Security has been stepped up in the Thai capital, Bangkok, as thousands of people return to a city still reeling from Sunday's deadly bomb blasts.
Bangkok's residents have been urged to avoid crowds
There is a heavy police presence at bus and train terminals as well as the new airport, as crowds of people come back from New Year breaks.
The military government is anxious about any repeat of the eight explosions which hit on New Year's Eve.
Those bombs killed three people and injured more than 30 others.
No-one has admitted responsibility for the blasts.
But the government has hinted that it believes elements loyal to former Prime Minister Thaksin Shinawatra, ousted in a September coup, may be to blame.
The people of Bangkok felt shaken by the news of Sunday's bombs.
They are unaccustomed to violence, living in a country that is traditionally seen as one of the safest in Asia.

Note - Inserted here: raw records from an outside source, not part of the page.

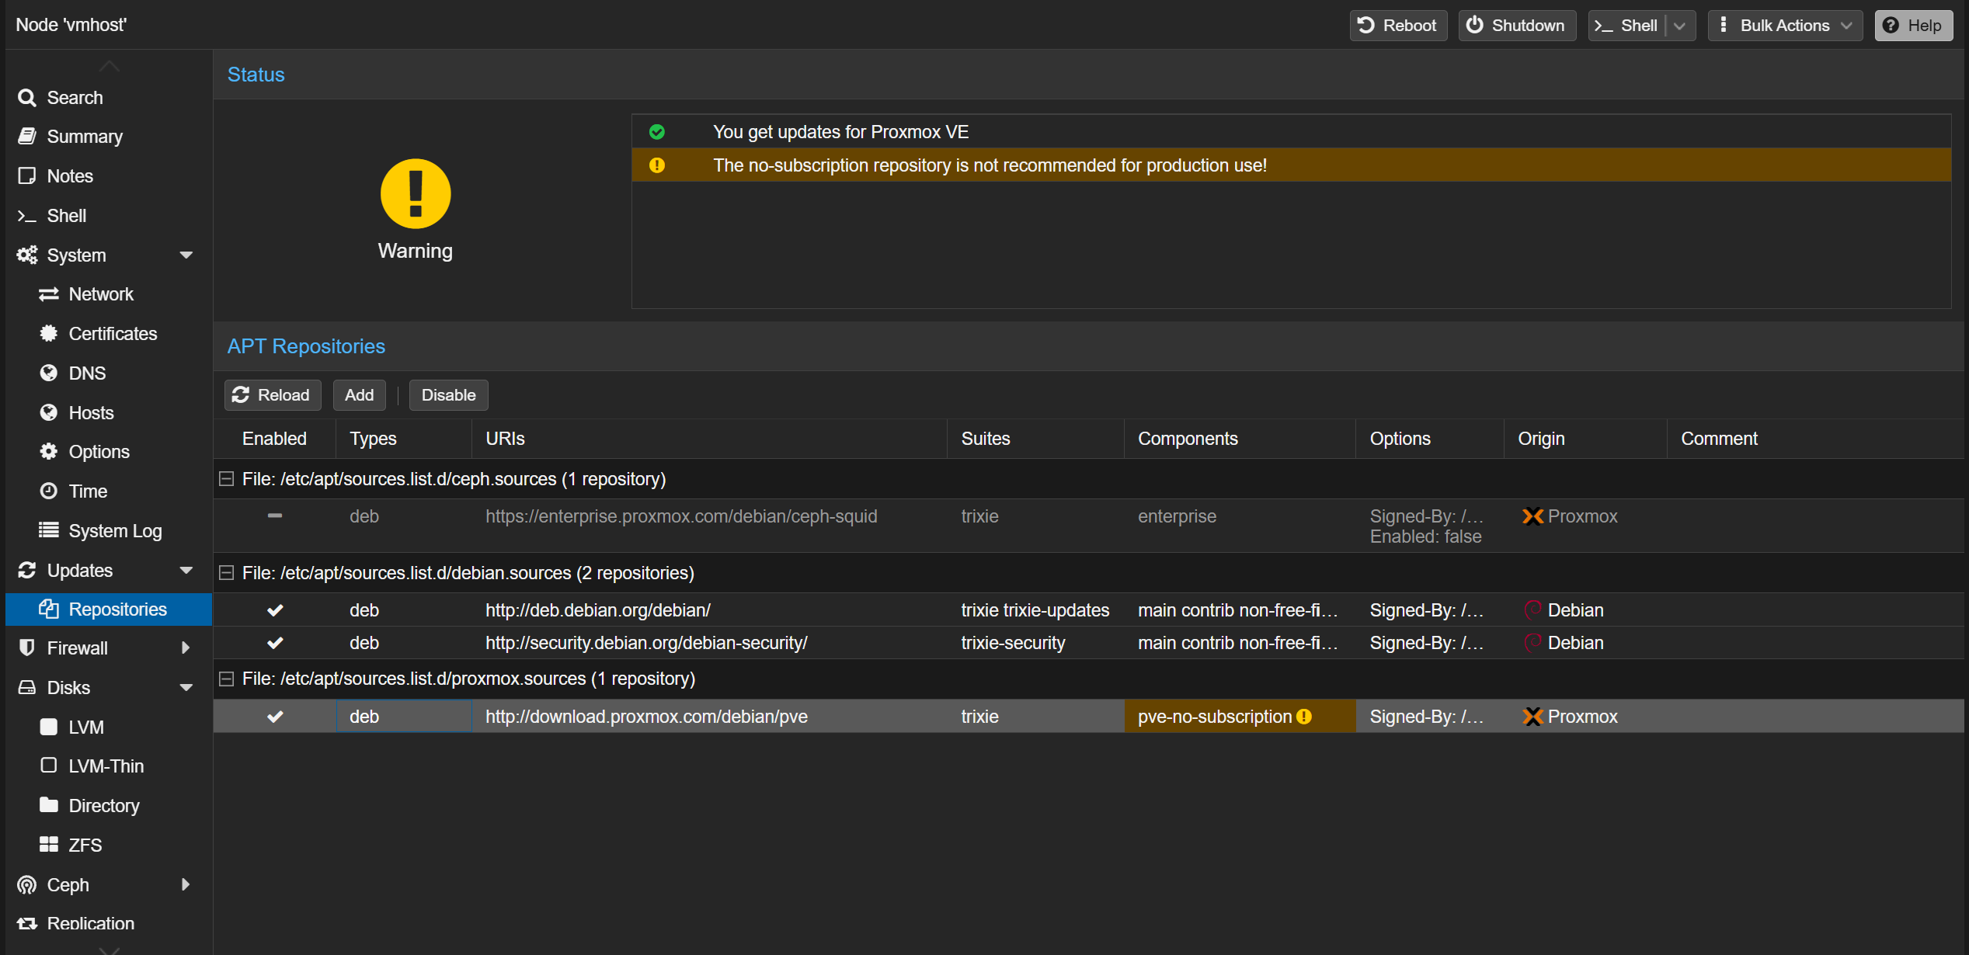1969x955 pixels.
Task: Toggle enabled checkmark for pve repository row
Action: pos(275,717)
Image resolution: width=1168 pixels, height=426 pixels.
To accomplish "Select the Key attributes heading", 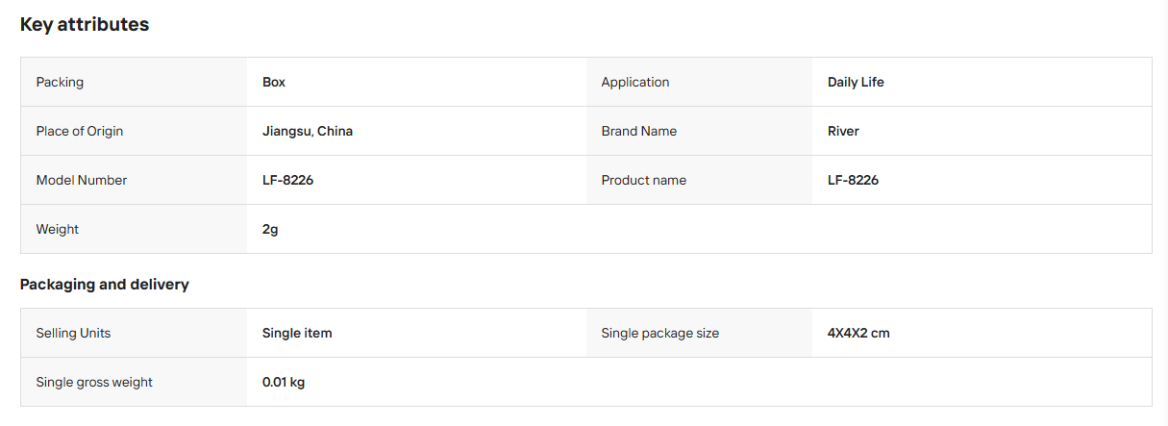I will (x=85, y=25).
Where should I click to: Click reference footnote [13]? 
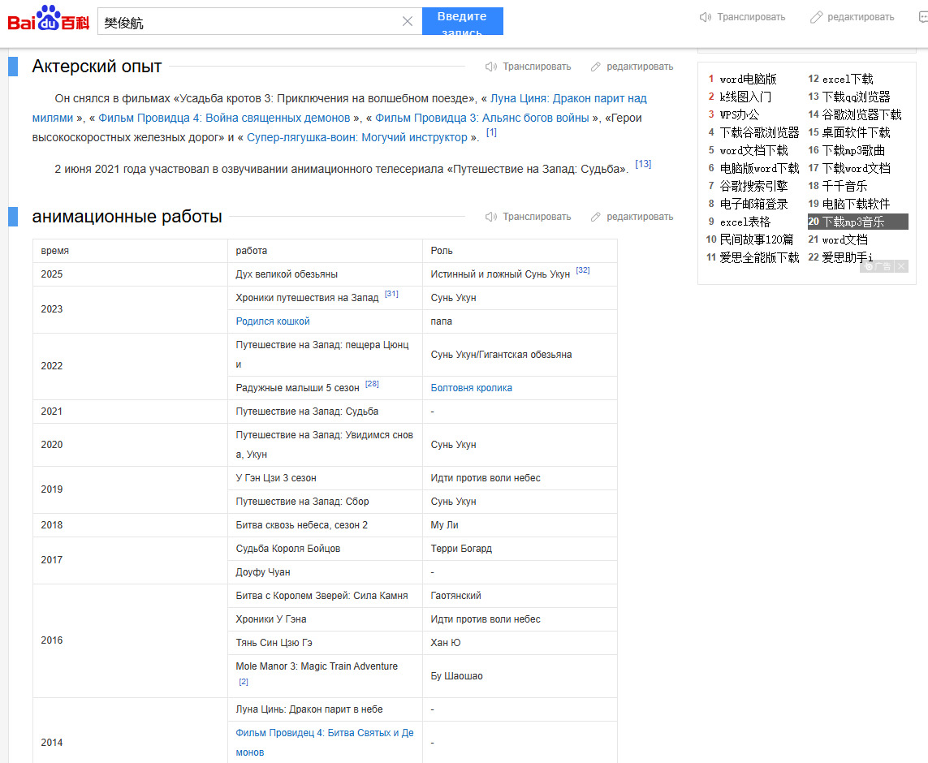pyautogui.click(x=643, y=164)

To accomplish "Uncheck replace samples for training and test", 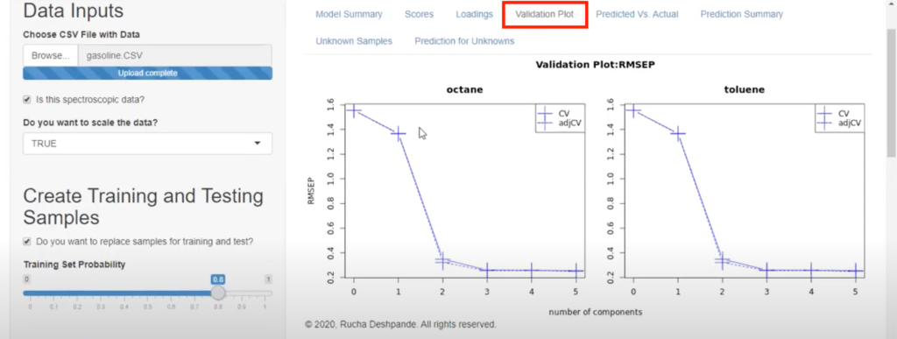I will (x=26, y=242).
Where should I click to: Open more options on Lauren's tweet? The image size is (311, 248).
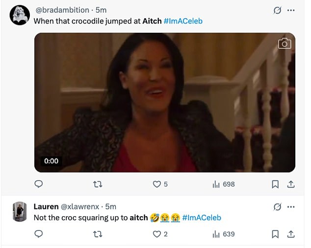[x=291, y=206]
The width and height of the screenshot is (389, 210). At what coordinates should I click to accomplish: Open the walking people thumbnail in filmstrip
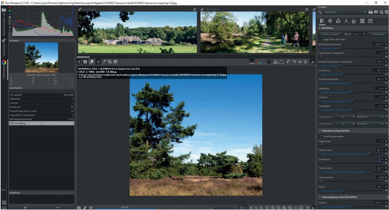tap(254, 32)
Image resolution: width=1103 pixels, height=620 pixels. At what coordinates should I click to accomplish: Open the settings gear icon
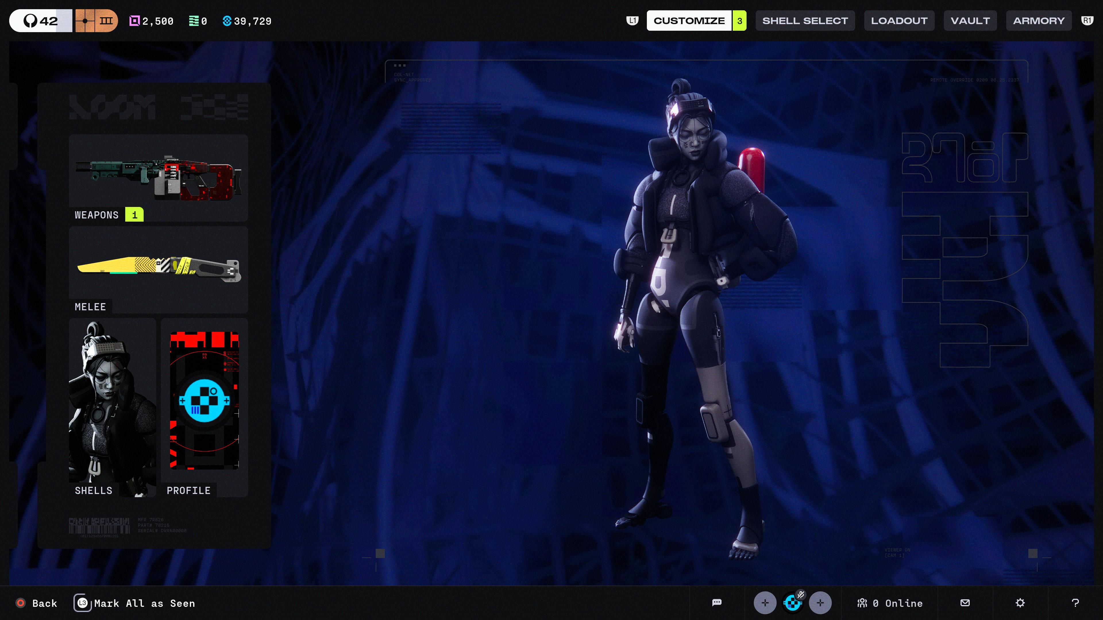[x=1020, y=603]
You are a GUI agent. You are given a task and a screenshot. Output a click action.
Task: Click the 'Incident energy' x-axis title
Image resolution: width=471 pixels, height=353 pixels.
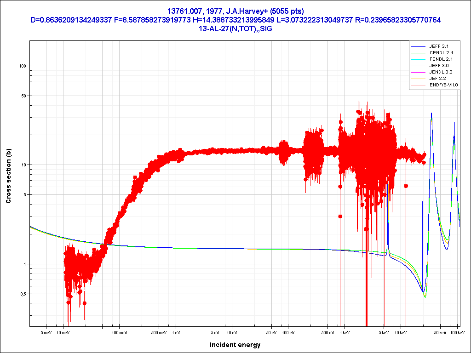tap(235, 345)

The attacks could also impact on the economy, although the extent of the damage will remain unclear until the nation's stock exchange opens on Wednesday.
Despite the heightened security presence, Prime Minister Surayud Chulanont has admitted that he faces an uphill task, acknowledging that it is easy to build bombs and difficult to prevent attacks.
Bangkok's governor and several foreign embassies have been encouraging people to stay at home and avoid moving about, especially in areas where there will be large crowds.
But so far, few people seem to have heeded their advice, and life appears to be getting back to normal.
Tourism officials are bracing themselves for a downturn, but so far they have reported no immediate cancellations in the wake of the blasts - good news for a country heavily dependent on the tourist industry.
"I am not afraid of the bombs," said American tourist, 30-year-old Kathryn Vigna. "If I am afraid, they will get what they want which is to scare people."
Even Paul Hewitt, a Briton who was injured by one of the explosions, told reporters: "I can't see why this would deter me from coming back."